The dip meter can be used either to measure the relative power lost to a nearby circuit (in which case the amplitude shown on the meter "dips") or to measure the relative power absorbed from a nearby powered circuit (in which case, the meter amplitude peaks). In either mode of operation, some experimentation is needed to find a distance between the pickup coil and the circuit under test, to ensure that the two circuits are close enough to transfer power, but not coupled so closely that the circuit supplied with power overwhelms the responding circuit, and forces it to oscillate regardless of the frequency.

===Coupling distance===
The heart of the instrument is a tunable LC circuit whose exposed external coil will loosely couple to the measured resonant circuit when held moderately close by. The measuring distance must be skillfully adjusted to be close enough to provide sufficient coupling for the dip to show clearly, but far enough that the meter and the tested circuit oscillate independently, so neither device's frequency is significantly distorted by the other, and so that power lost to the external circuit does not swamp the dip meter's oscillator.

The coil and the test circuit can either be inductively or capacitively coupled: coupling is inductive if the coil wires are held parallel to the nearest wires of the circuit being tested, capacitive if the coil wires and the circuit wires are held perpendicular. Depending on the context desired for the measurement, the circuit under test can be temporarily disconnected from its surroundings to avoid distortion by the parts it is normally attached to, or left wired in place to measure the response of the combined system.

===Emission frequency meter===
In ordinary use, only the oscillator in the dip meter is powered, and the circuit under test's only power is what it drains from the signal in the GDO coil. When both circuits are resonant at the same frequency, power transfer from the coil to the adjacent tested circuit reaches a maximum, consequently the dip meter's oscillator amplitude reaches a minimum due to the power lost to the circuit under test.

The operator adjusts the frequency of the GDO until its meter shows its lowest reading (the "dip"). The frequency is read from the dial on the GDO, or the frequency can be measured by finding the dip meter's signal on a well-calibrated radio receiver. Some modern GDOs have a built-in frequency meter, which makes over-coupling somewhat less troublesome.

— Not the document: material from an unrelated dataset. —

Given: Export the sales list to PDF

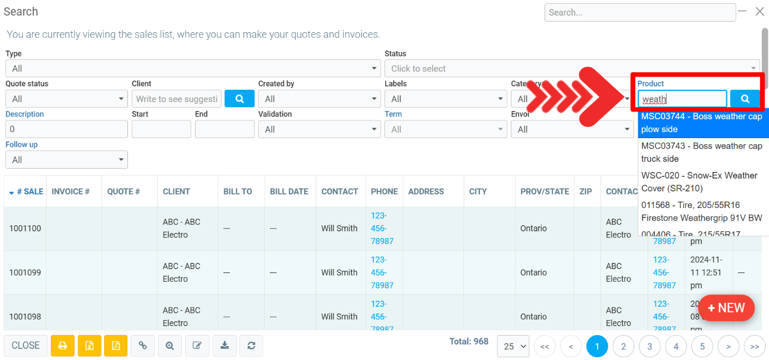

===Absorption frequency meter===
Some dip meters can be used in reverse, as ultra-short-range, tuned field strength meters. The operator finds the frequency at which the highest rise in meter power occurs in the unpowered GDO, when its coil is held near the wires of an active resonant circuit. Since the power in the circuit under test must be high enough to register on the meter, this uncommon method is risky both for the operator and the equipment.